One of the officers of the gaol came out and examined the machinery, in order to see that all was correct. In two or three minutes more, and punctually at twelve o'clock, Calcraft, followed immediately by Grime, stepped out in view of the crowd. The unfortunate man bore himself with great calmness. He gave a momentary look at the scene before him, and then closed his eyes, not opening them again. He moved his lips as though in earnest prayer, when the Rev. Mr Gibson, the Roman Catholic chaplain at the gaol, recited the prayer appointed by his Church, entitled, "The recommendation of a departing soul."

Though perfectly self-possessed, there was a considerable change in Grime's appearance since the day of his trial. tie looted haggard  and careworn, as though in the meantime he had under gone much mental anguish. Calcraft's preparations were quickly completed. After the white cap had been drawn over the culprit's face, his lips could be seen to move, as if he were still engaged in prayer. Grime submitted with unshaken fortitude to the dreadful proceedings of having the noose placed round his neck, and when left alone on the drop not a single nervous quiver was to be observed. A moment more, and, as the drop fell with a dull, heavy thud, he disappeared below the black screen, and the slight swaying to and fro of the rope was all there was to show that a man was in the agonies of death.

He died almost without a struggle. Immediately after the execution the majority of the crowd dispersed, though some seemed to find a gratification in waiting to see the body cut down. In the course of the afternoon he was buried within the precincts of the gaol. Mr Frederick Bridges, phrenologist, of Mount-pleasant, obtained permission to take a cast of the head of the murderer to be used for scientific purposes only before the interment of the body.

8th September 1866


On Saturday, shortly after midday, Thomas Grime was hung at Kirkdale Gaol, for the murder of James Barton, at Bawkhouse Colliery, near Wigan, in January, 1863. It will be remembered that the deceased Barton was thrust into a colliery furnace and burnt to cinders, and that the prisoner, to whom the crime had been traced, was about two years afterwards in a convict prison at Dartmoor, when he made a confession of his guilt, implicating several other persons.

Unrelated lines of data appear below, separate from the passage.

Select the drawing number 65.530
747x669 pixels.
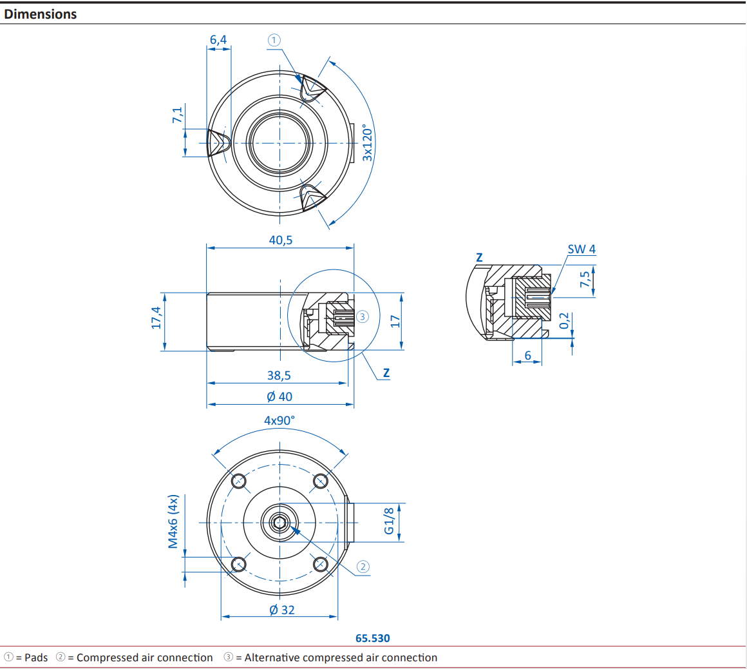[x=373, y=638]
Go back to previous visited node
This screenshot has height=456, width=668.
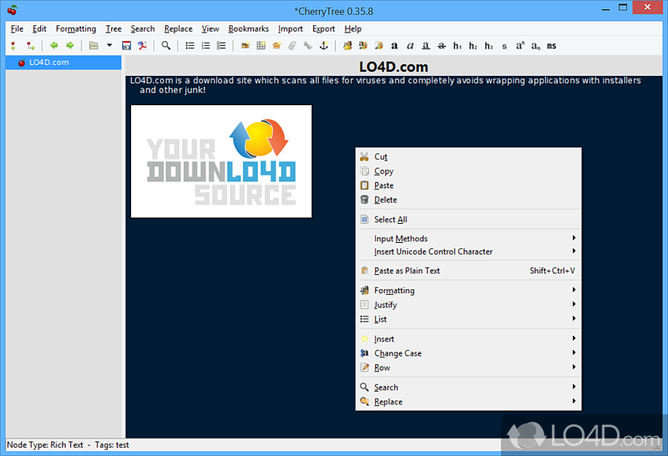(53, 46)
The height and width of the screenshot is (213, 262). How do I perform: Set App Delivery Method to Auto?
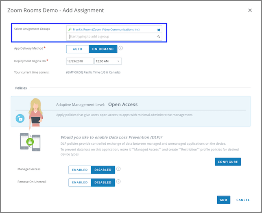(x=77, y=49)
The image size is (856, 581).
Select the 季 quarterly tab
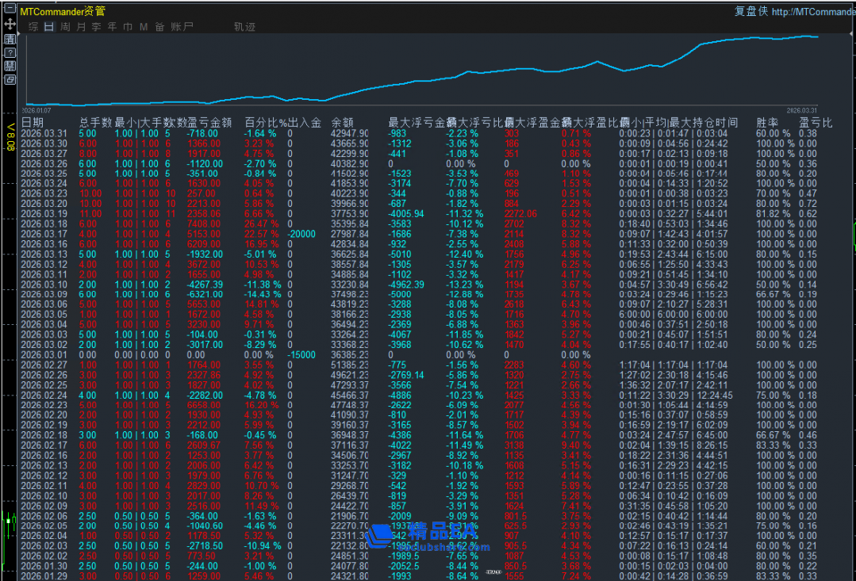point(96,27)
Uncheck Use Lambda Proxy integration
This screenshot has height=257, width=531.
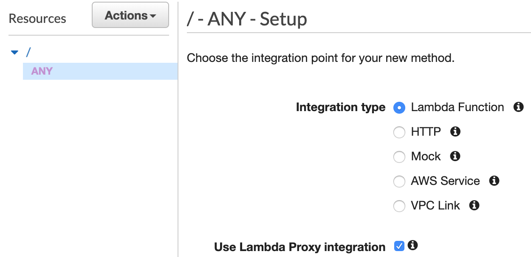(x=398, y=245)
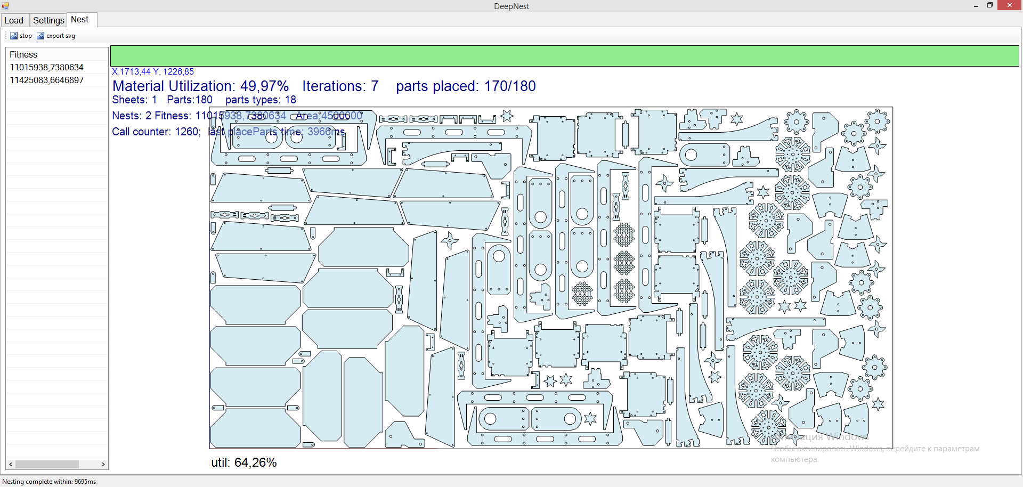The width and height of the screenshot is (1023, 487).
Task: Open the Settings tab
Action: click(x=48, y=20)
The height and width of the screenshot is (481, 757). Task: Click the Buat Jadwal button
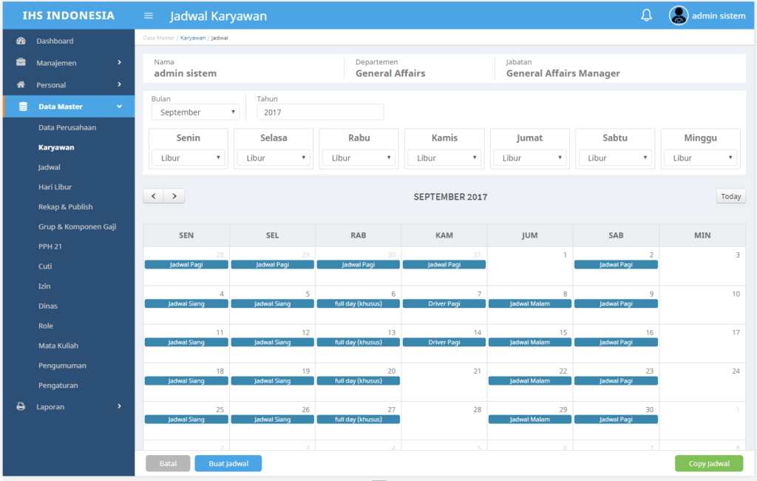pos(228,463)
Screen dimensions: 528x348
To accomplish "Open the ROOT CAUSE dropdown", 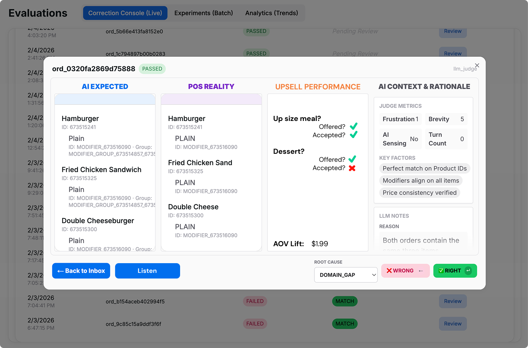I will tap(345, 275).
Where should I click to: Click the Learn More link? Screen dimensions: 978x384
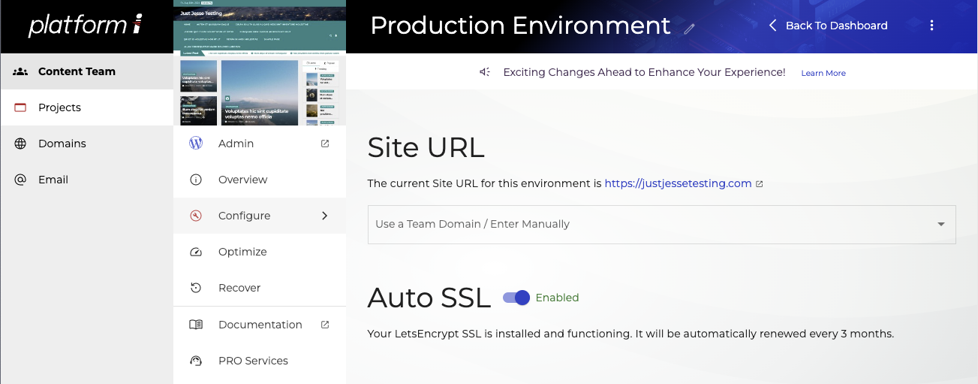click(823, 73)
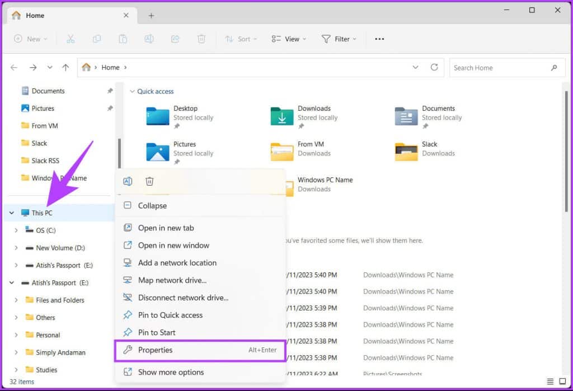Click the trash icon in context menu
The height and width of the screenshot is (391, 573).
(149, 181)
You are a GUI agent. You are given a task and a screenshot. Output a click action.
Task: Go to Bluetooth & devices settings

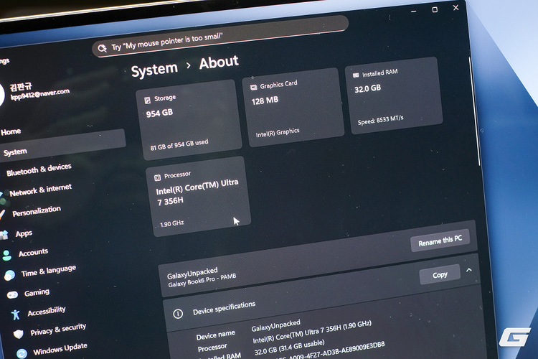(39, 169)
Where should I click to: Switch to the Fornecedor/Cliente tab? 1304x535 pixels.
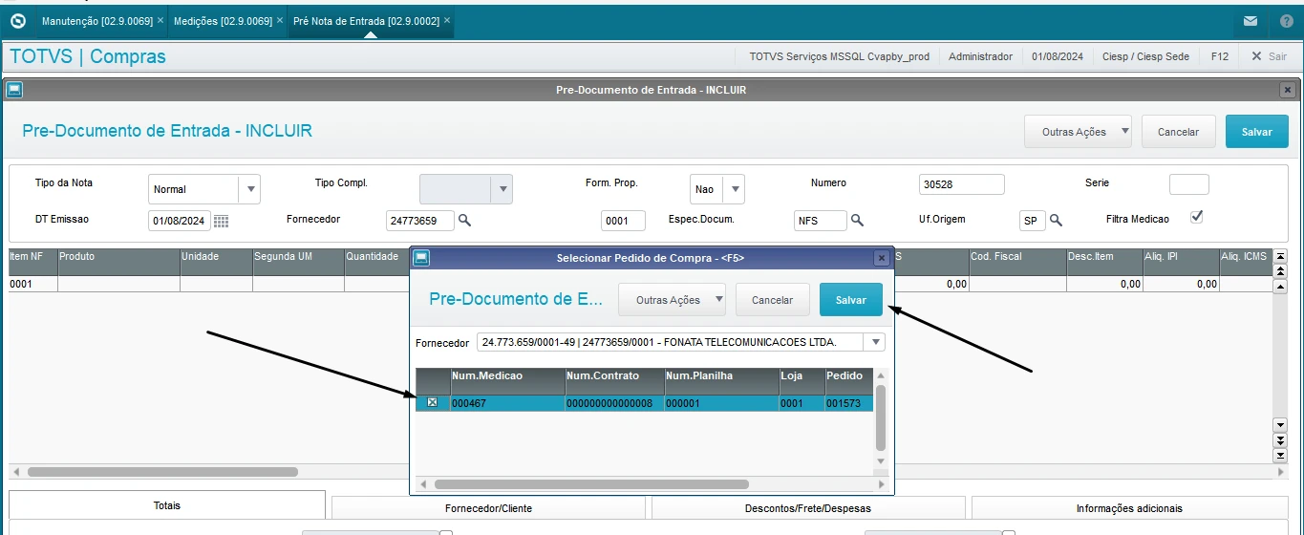tap(488, 508)
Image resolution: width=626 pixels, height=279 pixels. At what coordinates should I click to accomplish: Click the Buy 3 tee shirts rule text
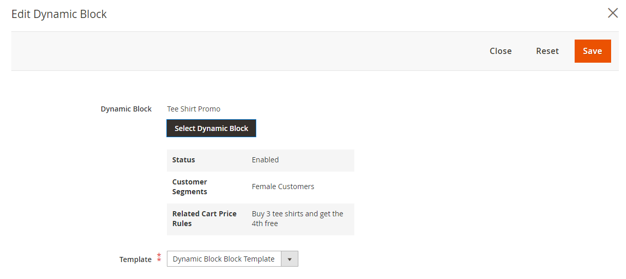pos(297,218)
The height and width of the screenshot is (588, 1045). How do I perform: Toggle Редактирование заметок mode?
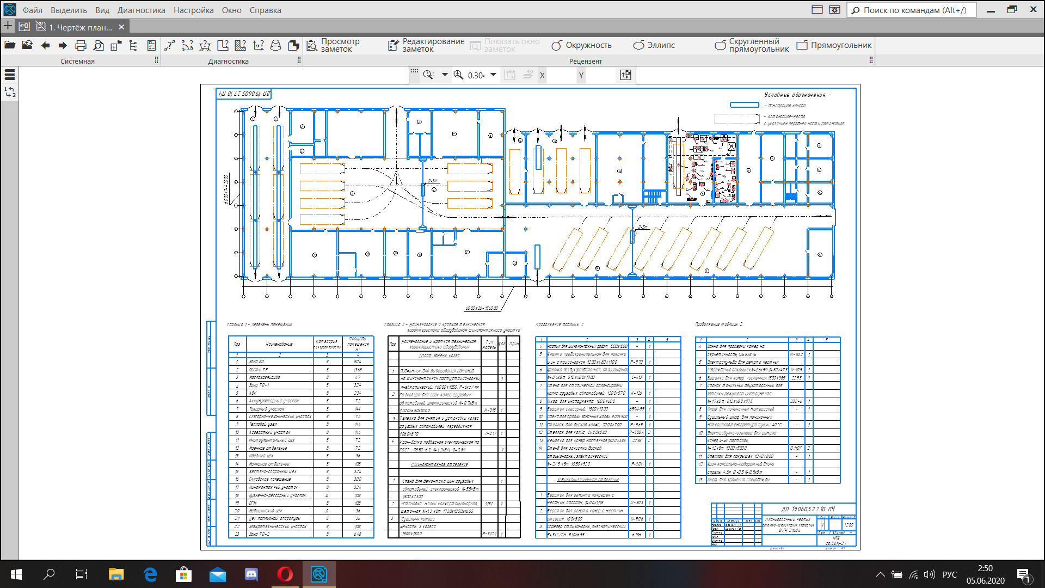tap(426, 45)
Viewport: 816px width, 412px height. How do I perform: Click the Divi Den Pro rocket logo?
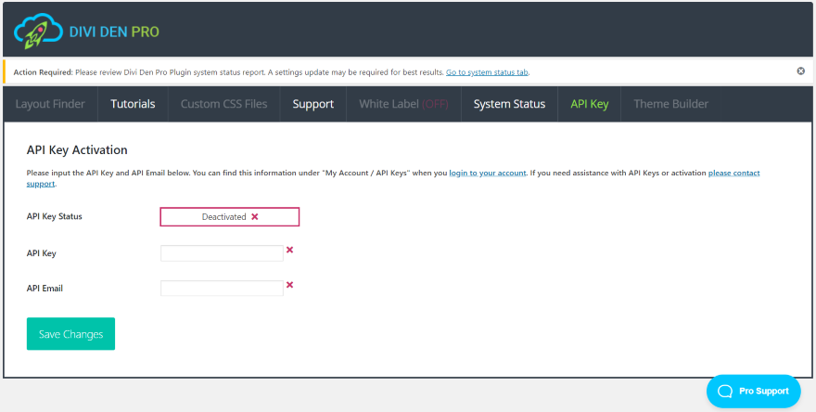[37, 32]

He was subsequently tried and sentenced to death at the last Liverpool Assizes, and shortly after his condemnation he made another confession, stating that he alone committed the crime, but this confession as will be seen below, he subsequently modified. The weather on Saturday was for several hours very wet and stormy, but in spite of this upwards of 50,000 persons assembled in front of the gallows. The crowd was exceptionably quiet and orderly, and but few women were present. About ten minutes past twelve Grime appeared on the scaffold, attended by the Rev. Mr. Gibson, the Roman Catholic chaplain of the gaol, who had been in constant attendance on him since his condemnation, Calcraft, the executioner, and the chief warder of the gaol. The customary preliminary arrangements were soon made by the experienced hands of Calcraft, and while the chaplain was reciting an appropriate prayer commending the murderer's soul to the merciful care of his Maker, the drop suddenly fell and the body was hid from public view by the black screen erected in front of the scaffold. In the course of the afternoon his body was cut down and buried within the precincts of the prison, and, as usual, some hundreds of persons lingered about the scene of the execution for many hours after the corpse was removed from public view. Up to the last hour Grime was wonderfully cool and contented in mind, and fond of conversing with the officials of the prison, and more especially with an old friend named Satterthwaite, who was allowed to visit him daily. He had many conversations with Satterthwaite about the murder, and to him, during the last few days of his existence, he repeatedly asserted tha.t he never laid hands on Barton, and that the murder was really committed by the persons whom he originally accused of the crime, and who had, after several examinations, been discharged.